_Assigned task 1_
Answer these questions using the passage about a sister's funeral:
(a) Who donated food from a restaurant?
(b) According to the passage, why is there no executor?
(c) What did the sister's belief system not allow?
_Assigned task 2_
Repeat the part of the passage about a sister's funeral from "I agree a graveside" up to and including "not allow it.".
_Assigned task 3_
Continue the passage about a sister's funeral and its costs, picking up after its last sentence.

_Supplied passage_
I agree a graveside funeral would have cut cost but it was too hot for one. The dinner hall was donated and her church threw a potluck that was just amazing. My nephew donated food from his restaurant. I played the hostess, shaking everyone's hand and thanking them for being there. From the funeral to the cemetery to the dinner hall it was a very long day then mom fell and I was with her three days at the hospital. She's in a nursing home now. I'm struggling through each day dealing with everything. I'm not the executor there is not one because sis did not leave a Will.

I agree cremation if your beliefs allows it is the cheapest way to go. My sister's belief system did not allow it.

Sent from my XT1528

Blossom:

I'm going to say this, but before I do, I want to clarify that this /rant isn't directed at anyone here, or their choices. A crewmember of mine recently went through something, on all this cost with someone dying, and it's really been up my nose ever since.

_Given information_

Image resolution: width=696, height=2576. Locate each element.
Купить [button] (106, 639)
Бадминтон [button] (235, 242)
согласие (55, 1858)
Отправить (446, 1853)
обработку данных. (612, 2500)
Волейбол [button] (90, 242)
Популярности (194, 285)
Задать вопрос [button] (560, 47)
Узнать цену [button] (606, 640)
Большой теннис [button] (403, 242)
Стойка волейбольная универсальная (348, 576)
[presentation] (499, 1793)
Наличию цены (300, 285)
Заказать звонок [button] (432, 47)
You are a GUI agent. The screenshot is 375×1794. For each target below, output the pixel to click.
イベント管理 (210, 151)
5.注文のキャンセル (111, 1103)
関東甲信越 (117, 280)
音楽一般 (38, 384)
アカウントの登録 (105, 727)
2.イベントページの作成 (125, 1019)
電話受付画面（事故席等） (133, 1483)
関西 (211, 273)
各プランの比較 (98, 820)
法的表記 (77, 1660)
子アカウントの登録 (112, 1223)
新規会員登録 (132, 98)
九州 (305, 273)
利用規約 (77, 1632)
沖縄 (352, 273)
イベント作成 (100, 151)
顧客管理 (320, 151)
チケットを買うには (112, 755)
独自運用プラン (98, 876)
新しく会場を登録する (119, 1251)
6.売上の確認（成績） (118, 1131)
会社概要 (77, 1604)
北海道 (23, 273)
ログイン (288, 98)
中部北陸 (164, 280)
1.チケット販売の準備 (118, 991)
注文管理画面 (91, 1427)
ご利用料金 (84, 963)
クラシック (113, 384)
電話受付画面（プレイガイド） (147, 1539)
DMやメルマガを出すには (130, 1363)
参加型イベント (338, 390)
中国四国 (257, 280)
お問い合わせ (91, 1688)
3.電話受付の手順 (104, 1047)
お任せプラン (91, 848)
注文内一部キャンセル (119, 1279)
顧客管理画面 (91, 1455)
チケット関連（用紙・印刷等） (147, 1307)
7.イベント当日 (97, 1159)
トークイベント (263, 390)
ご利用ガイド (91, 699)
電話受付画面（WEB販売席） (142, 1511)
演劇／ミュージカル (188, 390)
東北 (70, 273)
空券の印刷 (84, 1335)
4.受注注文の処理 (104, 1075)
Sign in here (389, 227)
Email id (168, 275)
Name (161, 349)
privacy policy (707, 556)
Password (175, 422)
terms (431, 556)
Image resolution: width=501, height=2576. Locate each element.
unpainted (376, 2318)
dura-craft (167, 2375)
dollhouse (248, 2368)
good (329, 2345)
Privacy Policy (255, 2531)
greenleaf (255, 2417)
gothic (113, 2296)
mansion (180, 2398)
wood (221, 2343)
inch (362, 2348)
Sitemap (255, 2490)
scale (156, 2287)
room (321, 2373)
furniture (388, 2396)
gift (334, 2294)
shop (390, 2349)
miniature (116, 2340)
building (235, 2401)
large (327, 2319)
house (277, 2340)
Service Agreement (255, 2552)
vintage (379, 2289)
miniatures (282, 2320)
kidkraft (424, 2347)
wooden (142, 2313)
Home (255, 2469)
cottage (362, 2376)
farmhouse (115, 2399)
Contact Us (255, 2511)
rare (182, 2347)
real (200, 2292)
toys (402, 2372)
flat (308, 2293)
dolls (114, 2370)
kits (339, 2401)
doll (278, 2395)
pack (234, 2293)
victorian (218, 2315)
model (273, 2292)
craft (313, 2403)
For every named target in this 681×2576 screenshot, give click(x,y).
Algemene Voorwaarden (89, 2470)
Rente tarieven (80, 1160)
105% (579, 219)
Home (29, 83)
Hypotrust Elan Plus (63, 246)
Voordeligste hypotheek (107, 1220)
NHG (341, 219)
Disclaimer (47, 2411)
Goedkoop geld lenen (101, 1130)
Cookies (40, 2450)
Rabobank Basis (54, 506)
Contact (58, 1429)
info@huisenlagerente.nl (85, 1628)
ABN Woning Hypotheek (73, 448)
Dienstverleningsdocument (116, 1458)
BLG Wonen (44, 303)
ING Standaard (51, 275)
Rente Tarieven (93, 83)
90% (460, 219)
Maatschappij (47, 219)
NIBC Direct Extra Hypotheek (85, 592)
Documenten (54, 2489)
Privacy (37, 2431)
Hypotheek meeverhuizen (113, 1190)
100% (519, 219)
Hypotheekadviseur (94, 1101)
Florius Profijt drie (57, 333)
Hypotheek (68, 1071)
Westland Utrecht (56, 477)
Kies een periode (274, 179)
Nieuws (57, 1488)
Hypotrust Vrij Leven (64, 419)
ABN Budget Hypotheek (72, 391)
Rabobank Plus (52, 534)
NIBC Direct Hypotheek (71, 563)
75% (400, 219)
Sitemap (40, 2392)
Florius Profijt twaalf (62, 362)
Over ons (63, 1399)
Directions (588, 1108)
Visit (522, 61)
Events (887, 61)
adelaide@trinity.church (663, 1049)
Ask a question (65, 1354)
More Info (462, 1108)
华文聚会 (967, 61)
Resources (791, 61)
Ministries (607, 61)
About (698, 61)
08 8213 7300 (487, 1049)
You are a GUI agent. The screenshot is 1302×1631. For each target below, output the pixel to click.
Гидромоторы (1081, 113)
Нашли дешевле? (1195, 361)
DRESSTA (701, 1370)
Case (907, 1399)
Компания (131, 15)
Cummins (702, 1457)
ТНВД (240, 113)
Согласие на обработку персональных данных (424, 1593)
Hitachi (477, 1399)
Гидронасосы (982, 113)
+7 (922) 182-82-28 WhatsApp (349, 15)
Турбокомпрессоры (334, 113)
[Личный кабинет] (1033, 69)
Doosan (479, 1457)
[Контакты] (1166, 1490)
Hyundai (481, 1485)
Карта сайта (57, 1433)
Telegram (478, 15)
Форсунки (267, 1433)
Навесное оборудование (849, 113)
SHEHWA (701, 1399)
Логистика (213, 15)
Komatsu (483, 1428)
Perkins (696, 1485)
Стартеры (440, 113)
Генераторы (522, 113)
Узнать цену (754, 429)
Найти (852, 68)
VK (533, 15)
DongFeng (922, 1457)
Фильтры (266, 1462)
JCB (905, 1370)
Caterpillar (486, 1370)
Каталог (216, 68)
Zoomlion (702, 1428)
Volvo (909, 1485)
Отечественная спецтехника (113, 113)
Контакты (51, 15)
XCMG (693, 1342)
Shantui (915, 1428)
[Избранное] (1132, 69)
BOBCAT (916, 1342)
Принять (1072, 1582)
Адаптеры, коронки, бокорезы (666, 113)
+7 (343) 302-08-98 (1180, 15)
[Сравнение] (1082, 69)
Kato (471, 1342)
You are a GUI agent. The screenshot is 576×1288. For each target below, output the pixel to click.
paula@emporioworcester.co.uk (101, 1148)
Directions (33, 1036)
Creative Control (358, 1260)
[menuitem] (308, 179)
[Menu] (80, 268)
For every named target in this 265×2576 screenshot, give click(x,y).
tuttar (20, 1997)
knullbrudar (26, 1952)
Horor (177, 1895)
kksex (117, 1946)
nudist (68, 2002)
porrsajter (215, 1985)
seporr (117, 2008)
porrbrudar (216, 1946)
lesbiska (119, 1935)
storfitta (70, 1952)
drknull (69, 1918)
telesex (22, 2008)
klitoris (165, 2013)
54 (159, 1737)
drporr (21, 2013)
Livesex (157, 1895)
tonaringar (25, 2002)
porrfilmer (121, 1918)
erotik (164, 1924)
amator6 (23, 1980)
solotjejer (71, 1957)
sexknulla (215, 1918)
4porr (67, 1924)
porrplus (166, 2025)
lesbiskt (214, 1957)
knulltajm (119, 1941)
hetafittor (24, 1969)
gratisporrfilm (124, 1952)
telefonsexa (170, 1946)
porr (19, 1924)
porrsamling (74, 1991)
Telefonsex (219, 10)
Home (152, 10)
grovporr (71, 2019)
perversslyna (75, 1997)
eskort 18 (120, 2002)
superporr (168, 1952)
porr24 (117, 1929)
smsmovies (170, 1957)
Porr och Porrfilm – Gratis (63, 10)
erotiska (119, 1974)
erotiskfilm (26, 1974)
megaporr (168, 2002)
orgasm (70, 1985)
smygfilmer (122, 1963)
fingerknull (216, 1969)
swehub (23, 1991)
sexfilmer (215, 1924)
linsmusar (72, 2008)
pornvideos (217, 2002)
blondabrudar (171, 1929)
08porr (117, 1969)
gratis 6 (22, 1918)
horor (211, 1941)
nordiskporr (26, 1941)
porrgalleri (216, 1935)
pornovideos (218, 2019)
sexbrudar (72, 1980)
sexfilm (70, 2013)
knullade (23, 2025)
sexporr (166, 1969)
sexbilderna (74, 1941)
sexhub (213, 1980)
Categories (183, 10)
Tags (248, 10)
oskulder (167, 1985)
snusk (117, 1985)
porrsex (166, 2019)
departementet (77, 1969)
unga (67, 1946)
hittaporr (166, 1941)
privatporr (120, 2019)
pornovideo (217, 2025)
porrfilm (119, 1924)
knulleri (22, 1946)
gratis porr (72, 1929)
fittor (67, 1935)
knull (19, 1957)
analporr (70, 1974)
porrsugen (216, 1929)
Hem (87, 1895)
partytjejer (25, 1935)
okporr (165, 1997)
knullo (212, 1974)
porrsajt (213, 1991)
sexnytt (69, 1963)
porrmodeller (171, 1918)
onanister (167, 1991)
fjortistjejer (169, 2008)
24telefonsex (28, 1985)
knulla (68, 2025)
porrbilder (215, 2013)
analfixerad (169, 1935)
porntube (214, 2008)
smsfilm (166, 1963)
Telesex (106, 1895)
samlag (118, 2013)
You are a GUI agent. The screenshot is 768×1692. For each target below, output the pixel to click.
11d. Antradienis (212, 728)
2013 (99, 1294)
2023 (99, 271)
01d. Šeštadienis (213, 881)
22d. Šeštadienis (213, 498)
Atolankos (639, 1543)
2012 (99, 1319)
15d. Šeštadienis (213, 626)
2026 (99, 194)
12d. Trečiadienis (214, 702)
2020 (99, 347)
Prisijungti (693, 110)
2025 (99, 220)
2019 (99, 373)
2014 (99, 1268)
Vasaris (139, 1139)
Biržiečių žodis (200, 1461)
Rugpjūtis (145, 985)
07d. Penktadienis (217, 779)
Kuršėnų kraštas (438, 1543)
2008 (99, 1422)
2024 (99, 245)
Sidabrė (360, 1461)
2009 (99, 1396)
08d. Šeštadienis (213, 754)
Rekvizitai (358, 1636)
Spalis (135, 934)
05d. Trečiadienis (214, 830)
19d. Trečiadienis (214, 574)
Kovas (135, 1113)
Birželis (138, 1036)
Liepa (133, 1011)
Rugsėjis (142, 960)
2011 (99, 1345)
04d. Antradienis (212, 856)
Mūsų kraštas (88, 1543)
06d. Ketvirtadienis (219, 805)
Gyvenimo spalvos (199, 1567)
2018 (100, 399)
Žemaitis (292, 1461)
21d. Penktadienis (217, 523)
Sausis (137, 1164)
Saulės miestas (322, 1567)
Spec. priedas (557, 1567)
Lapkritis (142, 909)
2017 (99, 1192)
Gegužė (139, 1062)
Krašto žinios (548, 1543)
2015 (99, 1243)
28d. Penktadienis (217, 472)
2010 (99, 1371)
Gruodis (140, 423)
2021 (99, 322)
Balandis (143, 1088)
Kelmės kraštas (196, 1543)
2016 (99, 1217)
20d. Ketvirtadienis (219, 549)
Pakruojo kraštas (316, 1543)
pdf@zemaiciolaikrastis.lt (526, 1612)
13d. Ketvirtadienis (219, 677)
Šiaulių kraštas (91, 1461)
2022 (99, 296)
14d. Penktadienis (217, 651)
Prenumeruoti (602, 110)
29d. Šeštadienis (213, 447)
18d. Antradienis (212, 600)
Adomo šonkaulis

_Task output 1_
(a) The writer's nephew donated food from his restaurant.
(b) There is no executor because the sister did not leave a Will.
(c) Her belief system did not allow cremation.

_Task output 2_
I agree a graveside funeral would have cut cost but it was too hot for one. The dinner hall was donated and her church threw a potluck that was just amazing. My nephew donated food from his restaurant. I played the hostess, shaking everyone's hand and thanking them for being there. From the funeral to the cemetery to the dinner hall it was a very long day then mom fell and I was with her three days at the hospital. She's in a nursing home now. I'm struggling through each day dealing with everything. I'm not the executor there is not one because sis did not leave a Will.

I agree cremation if your beliefs allows it is the cheapest way to go. My sister's belief system did not allow it.

_Task output 3_
It is unconscionable for people to expect/want/etc. any sort of funeral expenses, get-togethers, ceremonies, and so forth, and have their relatives shoulder the burden of that. My assistant just went through this, first having to pay her mum's hospital bill (or they wouldn't release the body!), by 50% (for a major, nearly-two-week-stay in the ICU/CCU). and THEN, pay for the funeral, the wake, the graveside service, the bloody headstone, and so on.

This came on the heels of both her boys getting some bizarro-world illness--the younger nearly died--and spending, yup, another two damn weeks (BOTH of them) in the hospital, and her insurance hardly covered any of it. Suffice to say, she's had a mother of a year.

I tried to convince her not to do all that. To cremate her mum--but her uncle, mum's brother, right?--kept calling her up, RANTING at her about doing the "wrong thing." (Cremation--religious beliefs against same.) She finally ended up not doing all of it, but, still. And did ranty Uncle contribute a PENNY? Nooooooooooooooooooooooooooooooo, of course not.

If people want these elaborate ceremonies, fine--but they should bloody well make arrangements to pay for them, IN ADVANCE, and not bankrupt their grief-ridden relatives. It's, as I said, unconscionable. My grandparents, as it happened, ended up with unused plots--but bygod, they had them, with a small policy to pay for the services, just in case we (the remaining folks) couldn't manage it. We did, and it wasnt a problem, but...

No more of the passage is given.